Julia Eudy, is a computer science professional with expertise in web design, content development, online marketing techniques and cybersecurity.  Through her company, Golden Services Group, she works with business owners to develop strategies that increase their online results while improving engagement through communication science.  As a partner of STOP.THINK.CONNECT, a national cybersecurity awareness campaign, she also promotes the implementation of security policies that limit risks and reduce liabilities in regard to data management. Additionally, Julia teaches Multi-Media Web Design and Social Media Marketing at St. Charles Community College, and mentors students seeking to learn more about technology or who are preparing to enter the workforce.

Online Marketing Head at Golden Services Group, LLC

Please introduce yourself and where you work?

My name is Julia Eudy.  I am an Online Marketing professional with expertise in Web Development, Content Science, SEO/SEM, and Cyber Security. I not only manage my own agency, Golden Services Group, LLC, but I also teach Social Media Marketing and CMS Web Design at a local college.

Golden Services Group primarily focuses on improving a company's overall online performance.  Depending on the company, target audience and situation, that may be a complete redesign of their website or just a copy makeover to make it more SEO friendly. From there we develop a communication strategy to help support an effective SEO/SEM strategy which may also include social media marketing, local search strategies, and traditional marketing support.  We have also even gone on site to provide communication and security training for to help them more effectively manage web content and help keep their online environment and digital assets secure.  

Which web services do you provide to your customers?

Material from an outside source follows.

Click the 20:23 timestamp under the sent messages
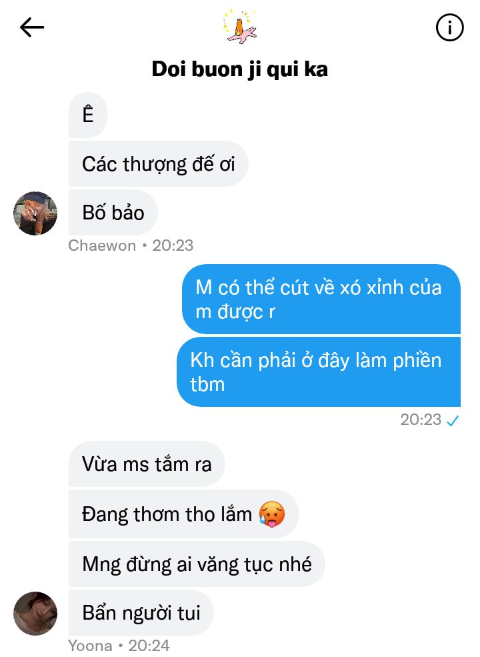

Understanding the liability risks that come with web development has been a big focus that I teach to students here in the USA and has been an increase of concern over the past few years. With cyber threats against our infrastructures, Insurance companies are looking for solutions to help minimize the risks and how it impacts them. Right now, I see this response coming back to the designers.  If they're not doing their part to secure a site and/or inform the customer of the risks they need to protect themselves going forward - either with cyber insurance and/or daily practices - the blame (and the overall cost) could be linked them.  As such, more developers are seeking policies that cover such risks and adapting their process to better protect themselves from claims of negligence. In today's market, it is essential to stay educated on the risks - weather WordPress, Drupal or whatever - and communicate to the customer the next steps they should take to protect their online assets.  If not something they do (because they're a small freelancer, etc.), then point them to the other resources needed to ensure a quick recovery if/when needed.   

Why do you think Wordpress dominates the market as of now?

I think WordPress dominates the market right now because of its ease to set-up and navigate for a non-technical user. Having used both WordPress and Drupal environments, there is a slight difference that is a little less technical orientated than Drupal. Those companies who are doing Content Marketing correctly also find it an asset because their Marketing people are more comfortable navigating and managing content on their own without requiring a technical person to support them; which reduces their costs. 

What is your take on the adoption of Drupal, considering it is a preferred choice for most enterprise industries?

I do think there are situations where Drupal is a more effective tool, however; again that comes back to the technical interface and the adaptability needs of the customer.  I think Drupal is a little more scalable for enterprise needs and creates a platform for more complex situations that require database manipulation; however, I personally feel it comes down to the Developer on their comfort level as well. Personally, I have focused specifically on WP development to help me be more proficient in a specific platform - mostly because our company has evolved to handling more services for our clients that I mentioned earlier - like security maintenance. In that process, I have found that I spend less time managing technical concerns and helping clients navigate changes which allows me to focus more time helping my clients better refine their online strategies to improve their traffic and overall online marketing results. 

What is your advice to people who are looking to take web development as a career?

What I tell my current students now  - especially those who look at CMS as something that would take away the need for front-end developers - there is always a need and a place for your skills - you just have to identify your role and own it.  That may be the technical set-up and design; that may be developing themes or plugins, that may be data manipulation or tech support. The market is very diverse in the fact that it is filled with a variety of skill sets and capabilities. Sure, the more you know, the more of an asset you can be; but that doesn't mean that defines your ability to enter the market and be successful. It doesn't take 6-8 years or even a fancy degree to be a good web designer.  It does take skill and talent, but if you focus on what specifically is your greatest strength; you will always find others in the industry with strengths in the other areas and working together can be a great thing!